Tuesday, August 1, 2017

Day 13: Aquarium and "the future is torture"

Day 13
We'd read in a guidebook that Lisbon had the world's second biggest aquarium, and while some quick Google research now shows that isn't the case (though it is Europe's biggest in-door aquarium!), we were running with that information when we decided that we'd go there for the afternoon. The kids love a good aquarium, and really who doesn't love an opportunity to see a sunfish, right?

So, after some breakfast, we hiked down to the waterfront and sat in the shadows of a pair of towering cruise ships, waiting for our (crowded) bus to take us 15 minutes down the river front to where the aquarium sat amongst the grounds of Lisbon's '98 Worlds Fair.

After piling off our bus, the grounds surrounding the aquarium proved almost as enchanting as the aquarium itself. There was statues, water features, interactive pieces, but eventually we teared ourselves away, bought tickets and entered the aquarium.

Playing under a waterfall, one of the many fun features we ran across just getting to the aquarium.

First up was a "recommended, but not required" video about the negative effects of sound pollution on whales and other mammals in the ocean, which was notable in A) it's refreshing bluntness and B) the fact that it was in English, with Portuguese subtitles, meaning we were part of a select minority who were listening to the dialogue. After that show was over, it was on to the permanent exhibit.

The permanent exhibit was two levels of smaller tanks and exhibits, surrounding one, large, central tank, featuring the previously mentioned sunfish, sharks and a ton of rays swimming amongst schools of fish. The upper levels smaller areas featured a number of seabirds (penguins!) and mammals (otters!), and the lower -more-claustrophobic- level focused on smaller or more rarefied sea life, like jellyfish, seahorses and the like.

The sunfish makes its appearance. I mean, really, it's all about the sunfish, right?
Stella, underwater.

After a quick lunch in the aquarium's cafeteria, which looked like it was a 2001: A Space Odyssey set designed with Ikea furniture, it was on to the temporary exhibit. I've been to a number of aquariums in my days, but the idea of a "temporary exhibit" at one struck me a novel. Ever more so, was the fact that this exhibit seemed to have been designed by a Japanese artist, instead of someone with a marine science background. The conceit was "an underwater forest," with the majority of the exhibit focused around several wall-long tanks, filled mainly with underwater plants and only lightly populated with small fish.

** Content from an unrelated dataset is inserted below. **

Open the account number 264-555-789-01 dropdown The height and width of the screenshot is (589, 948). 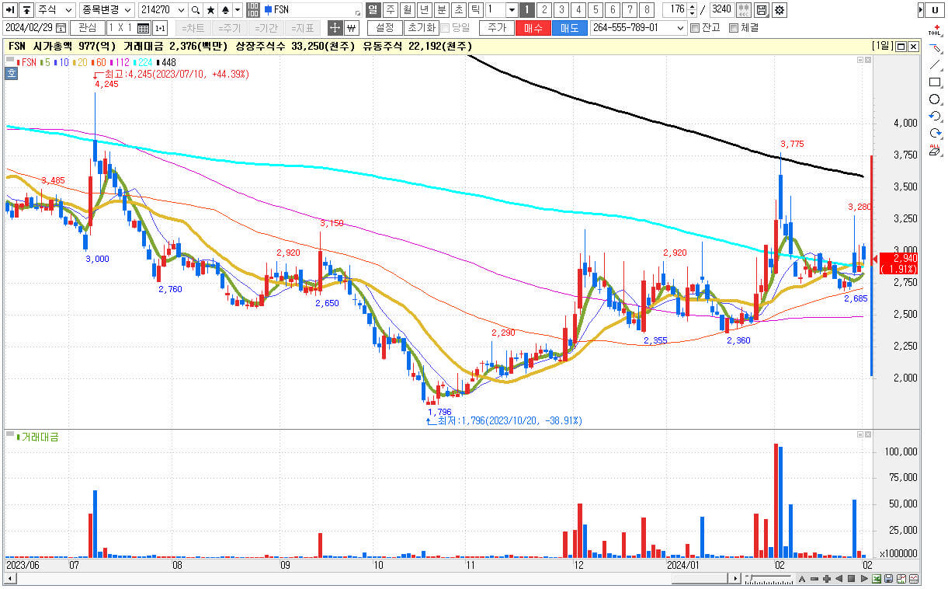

Conceptually, he was speaking of the refreshing and fresh beauty of the natural world, and there was a gentleness to the whole exhibit, down to the ambient music which played throughout. I realized that many of the fish were the same species of fish that I'd had in my own aquarium, back in Junior High and High School. I often talk about that aquarium today as though it were a hassle and frustration, but in my time I cared for those fish and was sad when each died. All these years later, this exhibit left me feeling melancholy thinking about it in a way I hadn't in a long time.

The melancholy beauty of the Underwater Forest.

Emerging from the darkness (and my melancholy) of the exhibit to the sun and grass outside, we noticed the "telecabine," a gondola which ran along the rivers edge, for the length of the Expo grounds. Like the monorail in Seattle, it's a relic from the expo that now functionally goes nowhere, but it looked like fun and the tickets were cheap, so we took an impromptu ride down to the end and back.

"We're on the gondola to nowhere!" (Sung like David Byrne.) Note that Otto has, like, four poses: Faux sleeping (featured), faux punching, tongue out and dabbing.

After that, we caught (possibly the most comically crowded) bus (ever) back to the Alfama, to regroup at the apartment before dinner.

For dinner, Stella had her opinions, but Sarah and I were excited about the idea of going to a place we'd passed though earlier, when quasi-lost in the Alfama's maze. While there are tons of little diners, this place was a large (by Alfama standards) courtyard filled with people feasting on an array meat, which was being prepared on an open-air grill in one corner.

Stella was not into it. While Sarah, Otto and I happily feasted on the piles of bread, cheese, salad, fish and steak we had heaped in front of us, and took in the celebratory air of the whole affair; Stella refused to do little more do more than nibble on some bread and fries, while complaining about the noise, her seat and (most excessively) the smoke from the grills. At one point, a single tear running down her cheek, she announced "the future is torture."

Unfortunately, it's hard to see it, because of the umbrella covers, but this courtyard is filled with revelers who are being forced to eat grilled meat and drink wine. Totes obvious torture.

So, we ended the meal with Stella unhappy with dinner, and us unhappy with Stella. But, with one notably contrary opinion, I'd highly recommend the experience to anyone else.

(I've been trying to do 2 days an entry, but today has been a bit hectic, and I'm feeling a bit spent. So, I'll pick up again tomorrow with days 14 and 15. While I still have nearly a week of Lisbon to write about, we only have a little more than 24 hours until we are off to the Azores. We've loved Lisbon and Portugal, but will be excited for a little break from the city!)